Records provided below:
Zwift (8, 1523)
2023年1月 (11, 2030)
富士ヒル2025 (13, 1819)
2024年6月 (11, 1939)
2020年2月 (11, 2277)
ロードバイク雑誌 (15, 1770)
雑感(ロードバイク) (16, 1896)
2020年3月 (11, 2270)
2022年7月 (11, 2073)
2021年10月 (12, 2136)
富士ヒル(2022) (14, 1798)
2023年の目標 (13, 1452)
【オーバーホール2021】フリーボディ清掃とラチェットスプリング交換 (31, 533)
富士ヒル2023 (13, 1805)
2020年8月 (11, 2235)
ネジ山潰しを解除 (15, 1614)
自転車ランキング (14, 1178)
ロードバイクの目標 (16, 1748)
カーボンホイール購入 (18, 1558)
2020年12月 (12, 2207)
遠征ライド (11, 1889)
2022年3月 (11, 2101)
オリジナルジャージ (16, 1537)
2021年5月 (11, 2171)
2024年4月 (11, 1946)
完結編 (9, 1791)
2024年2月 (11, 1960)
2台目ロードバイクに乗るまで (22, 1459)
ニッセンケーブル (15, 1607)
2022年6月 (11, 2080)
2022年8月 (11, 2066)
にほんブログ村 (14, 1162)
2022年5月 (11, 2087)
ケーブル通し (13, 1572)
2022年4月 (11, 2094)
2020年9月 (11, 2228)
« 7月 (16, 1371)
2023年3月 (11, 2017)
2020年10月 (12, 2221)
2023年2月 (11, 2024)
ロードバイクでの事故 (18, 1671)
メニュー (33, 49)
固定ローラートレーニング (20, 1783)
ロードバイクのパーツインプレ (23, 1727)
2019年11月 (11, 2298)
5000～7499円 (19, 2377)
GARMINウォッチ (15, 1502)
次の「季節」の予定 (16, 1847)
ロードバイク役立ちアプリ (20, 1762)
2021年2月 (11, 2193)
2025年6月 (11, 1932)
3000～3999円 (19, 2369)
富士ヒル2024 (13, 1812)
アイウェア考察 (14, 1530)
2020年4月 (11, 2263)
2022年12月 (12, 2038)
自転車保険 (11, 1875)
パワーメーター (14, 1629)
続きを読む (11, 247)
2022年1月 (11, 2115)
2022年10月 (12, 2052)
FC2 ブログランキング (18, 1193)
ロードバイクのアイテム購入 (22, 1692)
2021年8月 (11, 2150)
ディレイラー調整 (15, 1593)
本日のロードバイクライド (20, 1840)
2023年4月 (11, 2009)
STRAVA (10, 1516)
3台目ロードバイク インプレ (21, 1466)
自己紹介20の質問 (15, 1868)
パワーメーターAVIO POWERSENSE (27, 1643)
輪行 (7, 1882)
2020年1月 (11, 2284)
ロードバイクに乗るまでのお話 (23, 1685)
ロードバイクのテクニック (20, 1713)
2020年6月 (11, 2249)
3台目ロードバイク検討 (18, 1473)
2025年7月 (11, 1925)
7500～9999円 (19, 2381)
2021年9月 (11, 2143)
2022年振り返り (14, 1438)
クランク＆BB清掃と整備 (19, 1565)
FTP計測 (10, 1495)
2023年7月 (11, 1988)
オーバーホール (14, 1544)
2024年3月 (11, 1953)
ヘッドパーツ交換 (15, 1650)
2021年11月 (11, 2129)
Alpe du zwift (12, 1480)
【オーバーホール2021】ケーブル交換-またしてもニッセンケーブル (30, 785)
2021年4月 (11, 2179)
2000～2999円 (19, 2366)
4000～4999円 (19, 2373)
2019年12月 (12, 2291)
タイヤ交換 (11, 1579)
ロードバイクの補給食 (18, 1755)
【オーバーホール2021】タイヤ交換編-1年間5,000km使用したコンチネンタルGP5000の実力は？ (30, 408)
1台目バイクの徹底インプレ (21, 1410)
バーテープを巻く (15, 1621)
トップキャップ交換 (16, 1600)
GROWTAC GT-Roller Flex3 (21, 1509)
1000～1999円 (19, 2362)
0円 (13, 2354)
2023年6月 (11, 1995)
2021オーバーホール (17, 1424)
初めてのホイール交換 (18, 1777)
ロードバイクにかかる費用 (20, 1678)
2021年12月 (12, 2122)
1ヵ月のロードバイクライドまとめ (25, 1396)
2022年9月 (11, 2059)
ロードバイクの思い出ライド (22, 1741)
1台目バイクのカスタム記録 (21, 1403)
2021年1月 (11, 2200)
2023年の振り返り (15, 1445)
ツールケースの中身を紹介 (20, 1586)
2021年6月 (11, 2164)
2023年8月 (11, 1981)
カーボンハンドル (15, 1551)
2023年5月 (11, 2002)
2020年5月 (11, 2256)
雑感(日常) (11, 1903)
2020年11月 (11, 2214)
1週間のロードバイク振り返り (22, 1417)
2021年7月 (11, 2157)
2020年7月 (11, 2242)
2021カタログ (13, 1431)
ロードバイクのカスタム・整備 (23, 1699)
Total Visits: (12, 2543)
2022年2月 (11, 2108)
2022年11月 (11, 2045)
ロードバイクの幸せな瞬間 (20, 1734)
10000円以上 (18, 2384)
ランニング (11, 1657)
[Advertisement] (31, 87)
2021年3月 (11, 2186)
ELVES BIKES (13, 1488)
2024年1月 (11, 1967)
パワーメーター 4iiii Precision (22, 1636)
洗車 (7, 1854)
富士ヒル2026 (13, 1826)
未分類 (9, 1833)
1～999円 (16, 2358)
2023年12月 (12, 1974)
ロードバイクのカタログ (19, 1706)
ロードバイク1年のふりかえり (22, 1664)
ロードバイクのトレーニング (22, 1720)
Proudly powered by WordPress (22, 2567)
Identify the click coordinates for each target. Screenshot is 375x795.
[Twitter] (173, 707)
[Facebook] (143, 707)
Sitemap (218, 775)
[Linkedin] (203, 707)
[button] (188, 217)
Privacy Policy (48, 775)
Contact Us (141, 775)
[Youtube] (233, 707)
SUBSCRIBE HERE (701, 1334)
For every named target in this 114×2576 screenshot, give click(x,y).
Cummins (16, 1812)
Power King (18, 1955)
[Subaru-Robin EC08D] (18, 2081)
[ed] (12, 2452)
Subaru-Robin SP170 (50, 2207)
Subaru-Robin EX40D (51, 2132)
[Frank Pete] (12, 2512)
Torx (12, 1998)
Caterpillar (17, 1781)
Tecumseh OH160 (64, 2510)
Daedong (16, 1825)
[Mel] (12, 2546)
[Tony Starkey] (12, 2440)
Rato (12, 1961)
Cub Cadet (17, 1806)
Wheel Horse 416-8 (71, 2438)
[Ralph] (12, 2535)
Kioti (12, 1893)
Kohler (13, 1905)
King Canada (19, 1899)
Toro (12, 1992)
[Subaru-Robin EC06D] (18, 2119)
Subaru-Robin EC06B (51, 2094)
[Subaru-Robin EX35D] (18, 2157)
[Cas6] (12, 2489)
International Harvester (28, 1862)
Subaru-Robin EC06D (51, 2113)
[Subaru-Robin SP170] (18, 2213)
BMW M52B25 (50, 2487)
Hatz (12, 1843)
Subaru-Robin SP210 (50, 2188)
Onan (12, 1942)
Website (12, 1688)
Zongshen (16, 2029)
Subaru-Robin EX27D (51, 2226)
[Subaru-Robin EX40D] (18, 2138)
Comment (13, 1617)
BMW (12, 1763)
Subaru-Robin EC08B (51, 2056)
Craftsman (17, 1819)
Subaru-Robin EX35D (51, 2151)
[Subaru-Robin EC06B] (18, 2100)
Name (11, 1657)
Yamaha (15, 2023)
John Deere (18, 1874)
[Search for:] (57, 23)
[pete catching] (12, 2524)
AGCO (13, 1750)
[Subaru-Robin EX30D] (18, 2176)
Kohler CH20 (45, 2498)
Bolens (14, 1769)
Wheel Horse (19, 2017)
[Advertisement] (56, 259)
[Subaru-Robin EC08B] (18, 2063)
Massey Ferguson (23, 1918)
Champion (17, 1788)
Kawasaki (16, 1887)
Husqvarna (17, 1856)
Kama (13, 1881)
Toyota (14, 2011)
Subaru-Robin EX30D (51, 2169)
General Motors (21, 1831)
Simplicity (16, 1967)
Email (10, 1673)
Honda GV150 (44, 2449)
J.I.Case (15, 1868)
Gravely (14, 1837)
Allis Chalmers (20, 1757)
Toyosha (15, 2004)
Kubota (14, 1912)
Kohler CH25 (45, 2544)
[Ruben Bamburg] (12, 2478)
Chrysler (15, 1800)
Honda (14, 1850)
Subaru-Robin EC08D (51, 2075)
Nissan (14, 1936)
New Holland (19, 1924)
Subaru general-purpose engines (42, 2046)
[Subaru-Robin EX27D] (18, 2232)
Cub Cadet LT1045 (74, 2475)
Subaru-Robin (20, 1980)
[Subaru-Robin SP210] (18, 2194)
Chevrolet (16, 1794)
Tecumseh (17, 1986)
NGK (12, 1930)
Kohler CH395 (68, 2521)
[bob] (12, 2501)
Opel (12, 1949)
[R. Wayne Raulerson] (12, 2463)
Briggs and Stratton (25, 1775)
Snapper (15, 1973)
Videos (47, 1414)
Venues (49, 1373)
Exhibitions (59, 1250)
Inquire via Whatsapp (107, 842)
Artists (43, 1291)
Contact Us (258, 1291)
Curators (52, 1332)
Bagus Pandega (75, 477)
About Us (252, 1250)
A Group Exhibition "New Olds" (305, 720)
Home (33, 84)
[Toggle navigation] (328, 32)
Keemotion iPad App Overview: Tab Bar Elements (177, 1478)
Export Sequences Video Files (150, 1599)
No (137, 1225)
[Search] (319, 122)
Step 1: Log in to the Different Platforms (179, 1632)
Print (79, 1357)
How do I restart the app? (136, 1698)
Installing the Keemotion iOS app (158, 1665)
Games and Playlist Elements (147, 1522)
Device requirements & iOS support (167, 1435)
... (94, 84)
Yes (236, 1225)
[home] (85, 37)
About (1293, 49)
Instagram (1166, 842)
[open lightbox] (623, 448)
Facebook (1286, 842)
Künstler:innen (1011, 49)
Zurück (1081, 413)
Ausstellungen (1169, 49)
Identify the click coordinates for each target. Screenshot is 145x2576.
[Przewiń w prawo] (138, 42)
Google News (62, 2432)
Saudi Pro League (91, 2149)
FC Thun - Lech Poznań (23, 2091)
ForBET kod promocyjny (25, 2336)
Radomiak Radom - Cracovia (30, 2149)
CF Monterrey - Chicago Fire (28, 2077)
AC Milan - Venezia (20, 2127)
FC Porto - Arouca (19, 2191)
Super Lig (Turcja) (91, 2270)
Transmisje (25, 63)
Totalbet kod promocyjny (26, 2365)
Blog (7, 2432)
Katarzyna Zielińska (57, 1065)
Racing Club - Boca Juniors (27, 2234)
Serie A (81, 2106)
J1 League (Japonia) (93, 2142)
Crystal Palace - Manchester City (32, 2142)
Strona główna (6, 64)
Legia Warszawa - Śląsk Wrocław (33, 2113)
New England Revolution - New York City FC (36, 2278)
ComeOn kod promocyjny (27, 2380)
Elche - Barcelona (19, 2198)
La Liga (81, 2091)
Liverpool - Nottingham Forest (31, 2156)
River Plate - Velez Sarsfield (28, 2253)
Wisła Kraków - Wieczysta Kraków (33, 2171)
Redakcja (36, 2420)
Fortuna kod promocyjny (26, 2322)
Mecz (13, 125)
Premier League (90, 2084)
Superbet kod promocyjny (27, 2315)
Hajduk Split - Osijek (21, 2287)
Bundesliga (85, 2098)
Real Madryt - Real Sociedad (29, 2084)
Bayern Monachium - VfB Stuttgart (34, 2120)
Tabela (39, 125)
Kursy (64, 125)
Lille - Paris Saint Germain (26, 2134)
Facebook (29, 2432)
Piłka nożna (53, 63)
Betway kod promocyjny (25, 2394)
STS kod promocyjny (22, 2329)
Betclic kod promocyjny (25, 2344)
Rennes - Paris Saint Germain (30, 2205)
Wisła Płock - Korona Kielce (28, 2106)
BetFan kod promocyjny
End of Records provided.
Everything above from the line with "遠征ライド (11, 1889)" to the line with "ロードバイクのパーツインプレ (23, 1727)", both included, must be repeated exactly, and nothing outside that range.

Response to the task ▸
遠征ライド (11, 1889)
2022年3月 (11, 2101)
オリジナルジャージ (16, 1537)
2021年5月 (11, 2171)
2024年4月 (11, 1946)
完結編 (9, 1791)
2024年2月 (11, 1960)
2台目ロードバイクに乗るまで (22, 1459)
ニッセンケーブル (15, 1607)
2022年6月 (11, 2080)
2022年8月 (11, 2066)
にほんブログ村 (14, 1162)
2022年5月 (11, 2087)
ケーブル通し (13, 1572)
2022年4月 (11, 2094)
2020年9月 (11, 2228)
« 7月 (16, 1371)
2023年3月 (11, 2017)
2020年10月 (12, 2221)
2023年2月 (11, 2024)
ロードバイクでの事故 (18, 1671)
メニュー (33, 49)
固定ローラートレーニング (20, 1783)
ロードバイクのパーツインプレ (23, 1727)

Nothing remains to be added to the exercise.